(Dataset)

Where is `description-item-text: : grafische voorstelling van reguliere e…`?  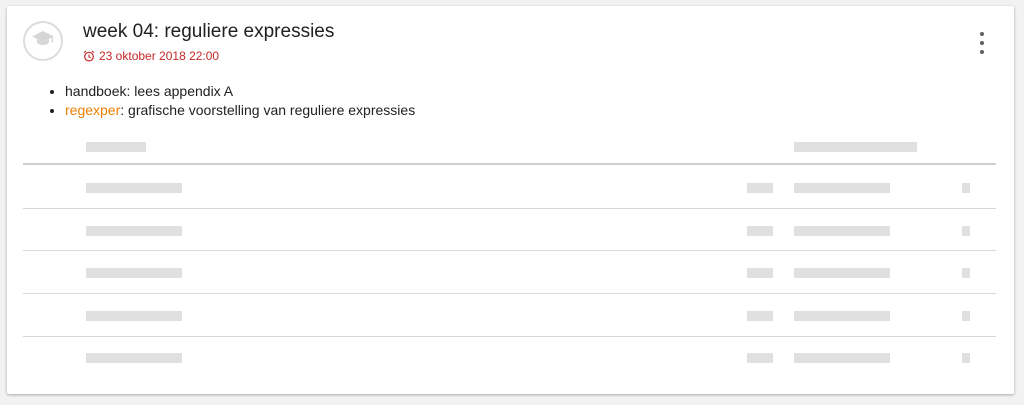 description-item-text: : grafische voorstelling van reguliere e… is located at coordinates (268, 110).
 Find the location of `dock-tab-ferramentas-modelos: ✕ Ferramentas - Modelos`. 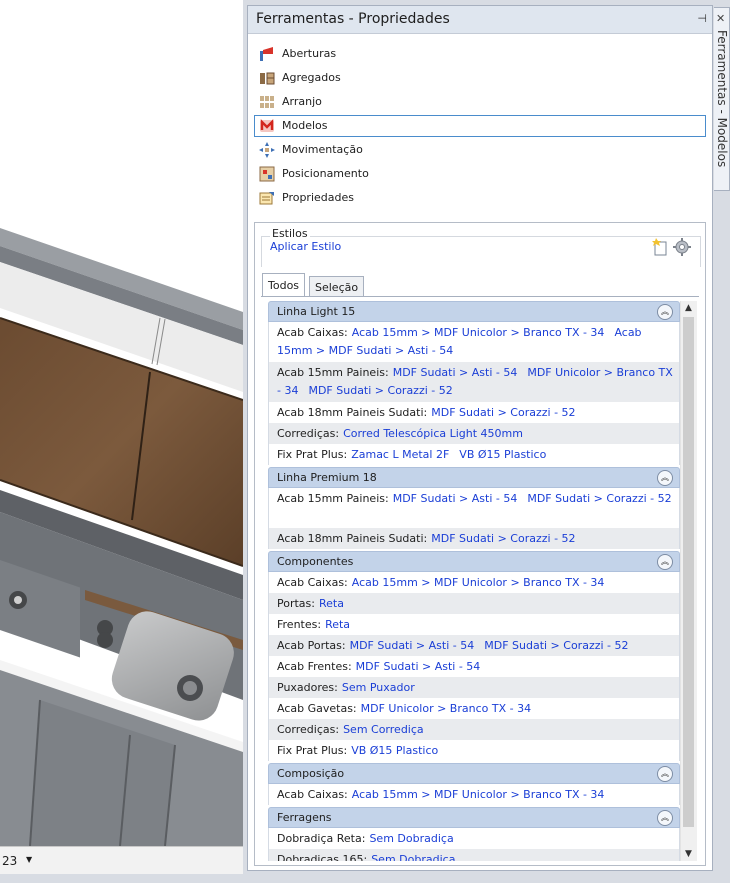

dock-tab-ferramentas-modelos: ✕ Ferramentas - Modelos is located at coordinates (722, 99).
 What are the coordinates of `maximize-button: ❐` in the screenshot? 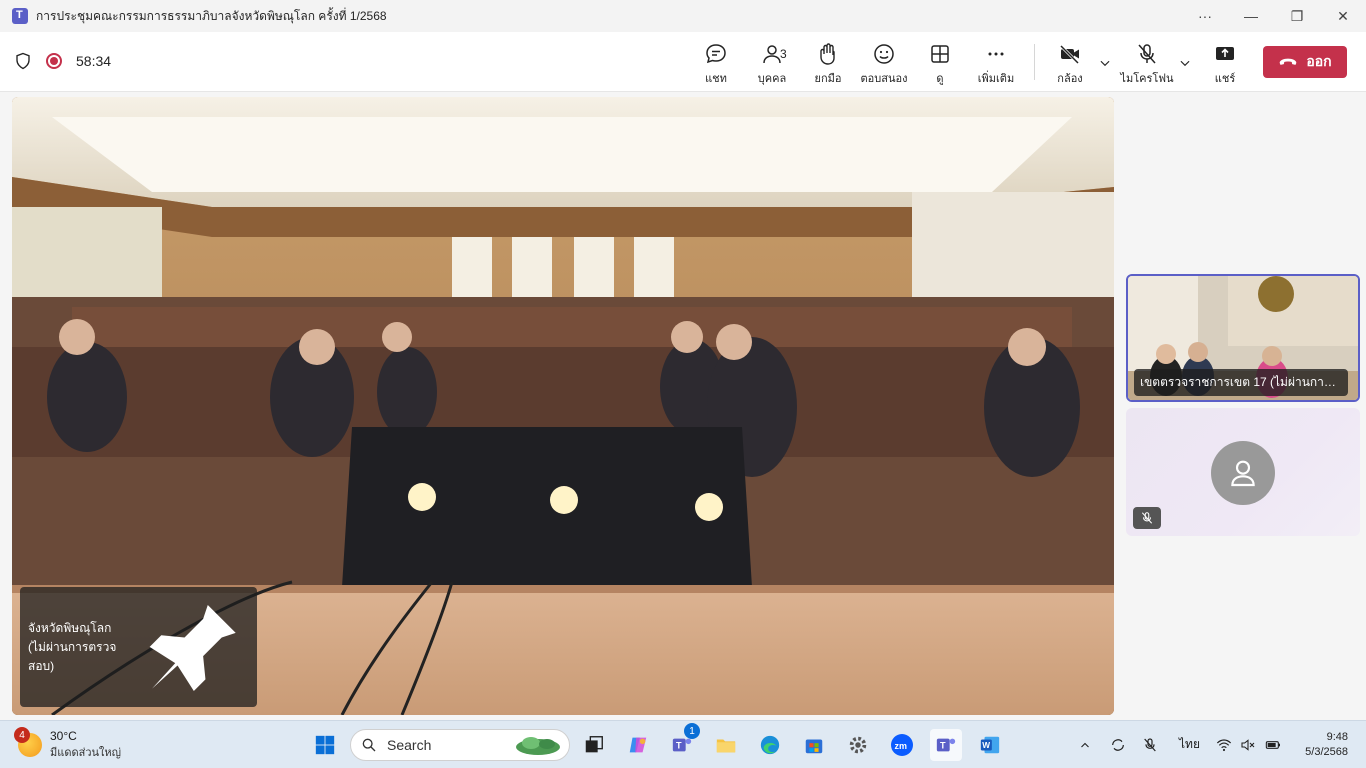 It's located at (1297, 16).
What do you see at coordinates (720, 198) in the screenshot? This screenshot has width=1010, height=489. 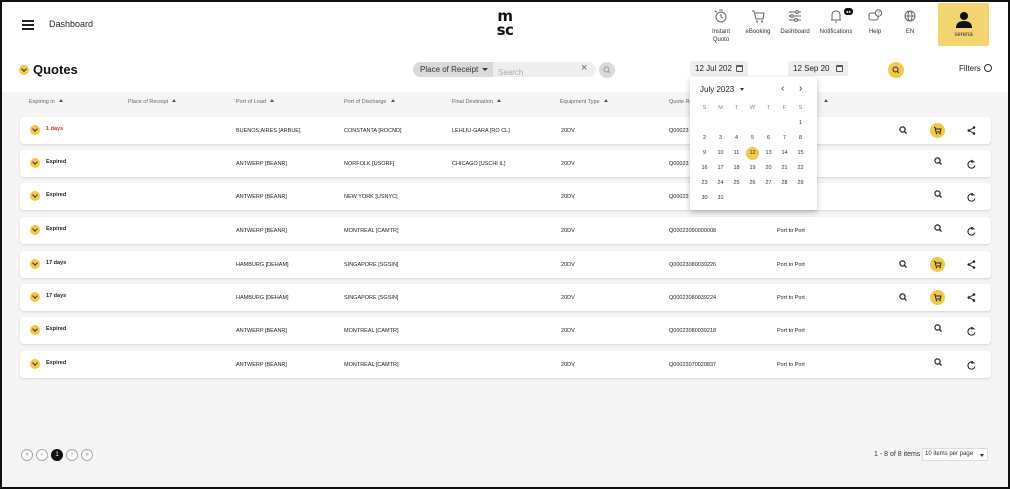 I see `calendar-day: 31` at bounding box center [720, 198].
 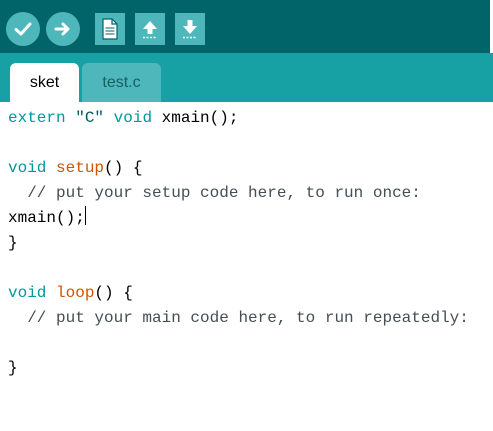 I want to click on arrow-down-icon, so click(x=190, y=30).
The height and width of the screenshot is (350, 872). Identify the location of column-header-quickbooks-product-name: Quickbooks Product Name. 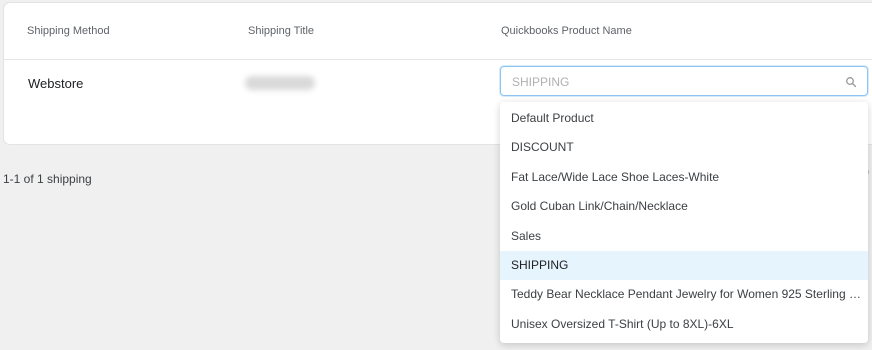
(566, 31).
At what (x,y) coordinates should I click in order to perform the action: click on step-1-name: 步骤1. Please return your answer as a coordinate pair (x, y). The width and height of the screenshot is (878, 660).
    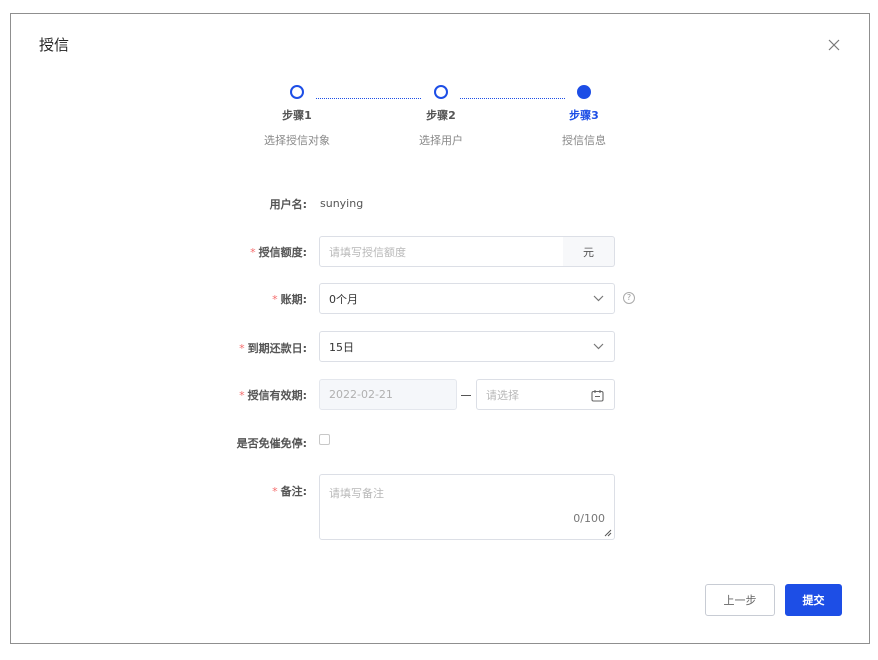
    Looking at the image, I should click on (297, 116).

(End Dataset)
(Dataset)

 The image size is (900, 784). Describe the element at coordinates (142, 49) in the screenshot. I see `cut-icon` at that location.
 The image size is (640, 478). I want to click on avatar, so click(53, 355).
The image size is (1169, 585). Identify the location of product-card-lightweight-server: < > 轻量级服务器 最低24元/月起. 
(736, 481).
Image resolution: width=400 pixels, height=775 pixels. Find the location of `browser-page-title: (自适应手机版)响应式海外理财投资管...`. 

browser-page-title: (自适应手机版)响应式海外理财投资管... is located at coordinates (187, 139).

(End Dataset)

**Task requirements**. Recast the records as a Markdown table with the columns Number and Entry, from the line containing "The height and" through the line containing "Looking at the", one row per line and skipping any blank lines. Leave the pictures out.

**Answer area**.
| Number | Entry |
|---|---|
| 1 | The height and width of the screenshot is (350, 872). Identify the location of column-header-quickbooks-product-name: Quickbooks Product Name.  |
| 2 | (566, 31). |
| 3 | At what (x,y) coordinates should I click in order to perform the action: click on step-1-name: 步骤1. Please return your answer as a coordinate pair (x, y). The width and height of the screenshot is (878, 660). |
| 4 |     Looking at the image, I should click on (297, 116). |